(Data on locating visible targets)
-=-=-

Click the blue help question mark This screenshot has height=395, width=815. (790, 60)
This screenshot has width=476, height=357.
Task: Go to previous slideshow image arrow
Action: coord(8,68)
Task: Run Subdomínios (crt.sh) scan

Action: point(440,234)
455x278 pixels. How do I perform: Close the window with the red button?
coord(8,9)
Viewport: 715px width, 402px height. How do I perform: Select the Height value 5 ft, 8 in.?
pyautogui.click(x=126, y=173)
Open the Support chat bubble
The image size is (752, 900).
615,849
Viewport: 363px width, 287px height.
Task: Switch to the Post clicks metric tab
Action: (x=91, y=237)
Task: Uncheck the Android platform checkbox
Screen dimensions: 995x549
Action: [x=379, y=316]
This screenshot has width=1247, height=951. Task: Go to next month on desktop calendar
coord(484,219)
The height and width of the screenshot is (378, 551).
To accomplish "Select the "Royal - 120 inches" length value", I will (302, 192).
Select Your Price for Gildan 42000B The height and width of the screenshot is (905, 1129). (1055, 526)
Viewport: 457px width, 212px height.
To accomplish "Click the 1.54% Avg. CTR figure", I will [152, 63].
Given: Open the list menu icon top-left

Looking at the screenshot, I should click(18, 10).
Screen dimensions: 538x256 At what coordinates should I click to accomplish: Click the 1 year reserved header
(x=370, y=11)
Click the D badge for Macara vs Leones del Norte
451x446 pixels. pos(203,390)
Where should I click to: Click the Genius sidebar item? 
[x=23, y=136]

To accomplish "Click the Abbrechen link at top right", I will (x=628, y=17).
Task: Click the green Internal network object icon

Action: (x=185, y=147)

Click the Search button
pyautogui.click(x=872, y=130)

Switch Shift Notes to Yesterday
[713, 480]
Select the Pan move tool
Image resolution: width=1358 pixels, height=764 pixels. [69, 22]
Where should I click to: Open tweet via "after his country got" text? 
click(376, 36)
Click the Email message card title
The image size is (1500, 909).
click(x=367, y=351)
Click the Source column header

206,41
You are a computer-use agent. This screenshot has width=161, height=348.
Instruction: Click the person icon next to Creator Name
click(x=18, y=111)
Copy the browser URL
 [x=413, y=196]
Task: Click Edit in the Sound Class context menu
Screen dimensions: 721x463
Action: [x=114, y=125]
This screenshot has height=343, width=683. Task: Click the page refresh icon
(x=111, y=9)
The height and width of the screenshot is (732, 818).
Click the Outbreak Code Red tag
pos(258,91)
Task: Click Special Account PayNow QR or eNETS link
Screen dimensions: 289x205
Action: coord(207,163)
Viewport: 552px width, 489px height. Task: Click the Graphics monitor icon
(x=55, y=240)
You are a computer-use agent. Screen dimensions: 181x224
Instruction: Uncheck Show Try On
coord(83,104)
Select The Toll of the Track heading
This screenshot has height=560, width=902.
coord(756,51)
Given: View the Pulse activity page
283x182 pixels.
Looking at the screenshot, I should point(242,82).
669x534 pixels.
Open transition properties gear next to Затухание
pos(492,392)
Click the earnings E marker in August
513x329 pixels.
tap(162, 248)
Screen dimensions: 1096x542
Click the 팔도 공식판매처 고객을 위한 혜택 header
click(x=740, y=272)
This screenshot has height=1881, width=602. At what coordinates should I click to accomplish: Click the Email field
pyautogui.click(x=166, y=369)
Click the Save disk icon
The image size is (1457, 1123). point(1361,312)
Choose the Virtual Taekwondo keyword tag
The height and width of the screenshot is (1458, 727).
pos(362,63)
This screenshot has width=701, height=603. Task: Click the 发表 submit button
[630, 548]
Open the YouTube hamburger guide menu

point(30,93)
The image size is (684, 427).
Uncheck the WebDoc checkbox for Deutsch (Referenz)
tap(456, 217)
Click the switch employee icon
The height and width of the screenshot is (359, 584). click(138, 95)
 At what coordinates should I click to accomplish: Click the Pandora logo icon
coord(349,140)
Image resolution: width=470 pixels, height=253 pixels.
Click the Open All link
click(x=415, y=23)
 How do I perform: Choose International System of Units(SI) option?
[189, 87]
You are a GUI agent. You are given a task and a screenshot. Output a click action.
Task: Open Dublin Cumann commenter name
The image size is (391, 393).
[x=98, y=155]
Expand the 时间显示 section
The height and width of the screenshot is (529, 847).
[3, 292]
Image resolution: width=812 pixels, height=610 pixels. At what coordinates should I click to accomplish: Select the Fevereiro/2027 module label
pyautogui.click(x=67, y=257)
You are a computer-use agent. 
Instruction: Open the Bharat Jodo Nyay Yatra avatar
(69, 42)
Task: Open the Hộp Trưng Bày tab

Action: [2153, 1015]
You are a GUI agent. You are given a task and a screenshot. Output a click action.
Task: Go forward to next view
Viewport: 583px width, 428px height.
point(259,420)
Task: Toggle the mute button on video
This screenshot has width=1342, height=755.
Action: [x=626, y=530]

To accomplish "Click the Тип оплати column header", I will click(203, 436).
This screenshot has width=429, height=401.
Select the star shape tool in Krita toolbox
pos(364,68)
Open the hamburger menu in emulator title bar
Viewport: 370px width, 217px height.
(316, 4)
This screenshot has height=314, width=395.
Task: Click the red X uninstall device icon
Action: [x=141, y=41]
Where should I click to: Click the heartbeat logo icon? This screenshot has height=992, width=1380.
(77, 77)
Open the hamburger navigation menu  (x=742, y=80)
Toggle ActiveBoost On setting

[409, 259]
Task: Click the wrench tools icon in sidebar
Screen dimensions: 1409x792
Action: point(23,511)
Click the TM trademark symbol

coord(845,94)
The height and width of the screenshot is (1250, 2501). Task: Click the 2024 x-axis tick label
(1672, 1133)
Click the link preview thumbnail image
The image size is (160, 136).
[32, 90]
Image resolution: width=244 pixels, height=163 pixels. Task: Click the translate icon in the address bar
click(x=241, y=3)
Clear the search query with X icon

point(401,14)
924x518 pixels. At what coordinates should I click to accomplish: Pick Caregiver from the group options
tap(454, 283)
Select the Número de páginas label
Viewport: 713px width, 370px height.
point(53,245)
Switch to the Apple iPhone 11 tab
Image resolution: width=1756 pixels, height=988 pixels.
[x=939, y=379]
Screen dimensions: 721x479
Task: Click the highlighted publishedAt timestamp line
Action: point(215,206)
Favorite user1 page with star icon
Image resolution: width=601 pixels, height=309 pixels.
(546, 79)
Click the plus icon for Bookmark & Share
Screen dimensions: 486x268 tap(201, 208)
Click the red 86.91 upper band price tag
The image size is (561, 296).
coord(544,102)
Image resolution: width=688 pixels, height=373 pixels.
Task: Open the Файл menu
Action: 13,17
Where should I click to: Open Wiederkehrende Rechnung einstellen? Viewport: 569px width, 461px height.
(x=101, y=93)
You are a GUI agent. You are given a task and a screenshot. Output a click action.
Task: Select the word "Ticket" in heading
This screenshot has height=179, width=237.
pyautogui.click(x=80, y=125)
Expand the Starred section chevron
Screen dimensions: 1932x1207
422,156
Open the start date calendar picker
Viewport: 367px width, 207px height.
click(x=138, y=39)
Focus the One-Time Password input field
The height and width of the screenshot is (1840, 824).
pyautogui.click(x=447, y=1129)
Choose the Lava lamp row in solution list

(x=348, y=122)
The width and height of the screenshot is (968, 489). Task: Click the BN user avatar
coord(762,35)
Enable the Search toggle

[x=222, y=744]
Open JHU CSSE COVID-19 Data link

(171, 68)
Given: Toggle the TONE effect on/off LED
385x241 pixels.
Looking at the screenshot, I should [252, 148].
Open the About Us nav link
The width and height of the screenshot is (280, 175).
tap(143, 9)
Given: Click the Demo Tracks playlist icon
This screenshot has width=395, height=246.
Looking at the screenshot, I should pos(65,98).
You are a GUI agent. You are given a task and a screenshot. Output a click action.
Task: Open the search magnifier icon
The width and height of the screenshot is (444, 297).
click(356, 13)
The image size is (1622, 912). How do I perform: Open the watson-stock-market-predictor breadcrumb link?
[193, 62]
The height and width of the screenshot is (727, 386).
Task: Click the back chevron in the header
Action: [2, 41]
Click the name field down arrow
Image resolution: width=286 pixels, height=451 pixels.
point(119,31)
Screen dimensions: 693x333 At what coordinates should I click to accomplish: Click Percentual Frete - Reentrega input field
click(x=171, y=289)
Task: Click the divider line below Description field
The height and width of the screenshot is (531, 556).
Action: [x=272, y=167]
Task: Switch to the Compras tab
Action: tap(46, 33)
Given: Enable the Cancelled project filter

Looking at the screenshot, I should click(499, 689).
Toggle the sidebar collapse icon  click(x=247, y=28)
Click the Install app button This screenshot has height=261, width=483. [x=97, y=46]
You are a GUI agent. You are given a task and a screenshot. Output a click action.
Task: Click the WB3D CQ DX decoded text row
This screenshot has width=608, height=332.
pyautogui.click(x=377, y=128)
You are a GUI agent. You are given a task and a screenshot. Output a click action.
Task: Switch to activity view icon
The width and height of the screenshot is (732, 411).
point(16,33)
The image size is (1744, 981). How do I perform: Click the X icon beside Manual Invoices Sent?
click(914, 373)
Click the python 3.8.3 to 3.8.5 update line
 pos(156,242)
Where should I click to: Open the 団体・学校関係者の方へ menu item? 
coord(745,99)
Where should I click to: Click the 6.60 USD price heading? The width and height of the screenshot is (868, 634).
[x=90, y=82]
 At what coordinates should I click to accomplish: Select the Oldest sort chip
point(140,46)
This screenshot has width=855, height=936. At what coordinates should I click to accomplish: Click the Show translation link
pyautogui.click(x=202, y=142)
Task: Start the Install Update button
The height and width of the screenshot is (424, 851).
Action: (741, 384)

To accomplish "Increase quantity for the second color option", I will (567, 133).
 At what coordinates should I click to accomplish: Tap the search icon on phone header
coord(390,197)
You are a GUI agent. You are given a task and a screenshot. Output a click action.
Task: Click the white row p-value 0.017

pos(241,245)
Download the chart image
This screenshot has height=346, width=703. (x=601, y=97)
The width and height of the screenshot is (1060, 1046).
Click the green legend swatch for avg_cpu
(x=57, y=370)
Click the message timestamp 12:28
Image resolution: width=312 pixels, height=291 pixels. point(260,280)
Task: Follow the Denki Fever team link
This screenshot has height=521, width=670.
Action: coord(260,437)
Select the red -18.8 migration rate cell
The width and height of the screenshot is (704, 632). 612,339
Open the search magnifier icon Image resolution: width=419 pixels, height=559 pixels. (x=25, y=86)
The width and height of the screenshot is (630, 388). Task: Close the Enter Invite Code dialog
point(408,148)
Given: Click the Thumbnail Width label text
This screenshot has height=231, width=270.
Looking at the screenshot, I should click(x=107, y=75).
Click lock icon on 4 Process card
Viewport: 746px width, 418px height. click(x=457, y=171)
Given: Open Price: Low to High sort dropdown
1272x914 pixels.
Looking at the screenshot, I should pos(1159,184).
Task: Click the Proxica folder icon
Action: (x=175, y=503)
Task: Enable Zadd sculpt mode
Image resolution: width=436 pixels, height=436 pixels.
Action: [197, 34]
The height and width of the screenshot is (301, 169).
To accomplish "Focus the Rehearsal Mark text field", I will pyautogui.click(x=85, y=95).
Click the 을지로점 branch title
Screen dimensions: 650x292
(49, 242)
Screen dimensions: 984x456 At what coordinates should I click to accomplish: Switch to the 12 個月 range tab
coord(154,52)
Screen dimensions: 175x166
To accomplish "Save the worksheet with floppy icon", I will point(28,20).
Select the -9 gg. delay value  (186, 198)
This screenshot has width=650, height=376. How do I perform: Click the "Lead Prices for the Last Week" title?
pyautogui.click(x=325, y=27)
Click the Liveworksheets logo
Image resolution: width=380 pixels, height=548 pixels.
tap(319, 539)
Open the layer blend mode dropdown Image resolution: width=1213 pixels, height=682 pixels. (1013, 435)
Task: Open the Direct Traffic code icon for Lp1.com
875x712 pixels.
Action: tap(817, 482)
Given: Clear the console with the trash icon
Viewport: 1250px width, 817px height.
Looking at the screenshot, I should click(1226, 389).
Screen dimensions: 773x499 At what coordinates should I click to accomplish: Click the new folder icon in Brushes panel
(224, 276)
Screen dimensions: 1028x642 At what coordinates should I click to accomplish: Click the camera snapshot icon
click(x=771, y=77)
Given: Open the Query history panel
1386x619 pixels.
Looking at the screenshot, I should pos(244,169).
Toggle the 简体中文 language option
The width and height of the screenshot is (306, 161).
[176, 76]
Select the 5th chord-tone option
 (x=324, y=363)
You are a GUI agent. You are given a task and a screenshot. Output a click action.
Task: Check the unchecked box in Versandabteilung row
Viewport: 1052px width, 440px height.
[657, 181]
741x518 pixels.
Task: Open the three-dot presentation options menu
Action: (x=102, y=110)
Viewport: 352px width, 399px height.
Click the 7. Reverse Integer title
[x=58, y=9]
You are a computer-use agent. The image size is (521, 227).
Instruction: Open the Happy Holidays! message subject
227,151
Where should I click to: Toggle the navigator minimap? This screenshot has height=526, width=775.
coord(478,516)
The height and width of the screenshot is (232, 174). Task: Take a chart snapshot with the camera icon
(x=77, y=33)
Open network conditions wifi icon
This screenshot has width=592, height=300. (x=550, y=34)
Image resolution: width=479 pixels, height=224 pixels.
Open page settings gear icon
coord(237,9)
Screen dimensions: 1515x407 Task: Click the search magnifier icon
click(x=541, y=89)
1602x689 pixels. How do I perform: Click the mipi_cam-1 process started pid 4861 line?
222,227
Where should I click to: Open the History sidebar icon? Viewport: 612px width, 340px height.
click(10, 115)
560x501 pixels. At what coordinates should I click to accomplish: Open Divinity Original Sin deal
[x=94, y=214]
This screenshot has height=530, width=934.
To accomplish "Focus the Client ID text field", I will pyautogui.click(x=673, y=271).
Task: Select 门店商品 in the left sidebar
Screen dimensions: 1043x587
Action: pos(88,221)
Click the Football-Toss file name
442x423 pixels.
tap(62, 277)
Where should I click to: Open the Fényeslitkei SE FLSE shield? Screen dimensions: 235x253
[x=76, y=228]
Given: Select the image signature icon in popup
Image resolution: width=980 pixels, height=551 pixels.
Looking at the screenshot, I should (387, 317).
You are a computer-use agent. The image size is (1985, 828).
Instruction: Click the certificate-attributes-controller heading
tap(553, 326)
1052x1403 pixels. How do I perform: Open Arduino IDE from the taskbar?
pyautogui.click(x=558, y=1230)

-=-=-

Aim of the task
Render everything from the line containing "1052x1403 pixels. How" down to the end of the material above as a JSON list of strings, one string per line, leaving out blank lines.

Solution for this exercise
[
  "1052x1403 pixels. How do I perform: Open Arduino IDE from the taskbar?",
  "pyautogui.click(x=558, y=1230)"
]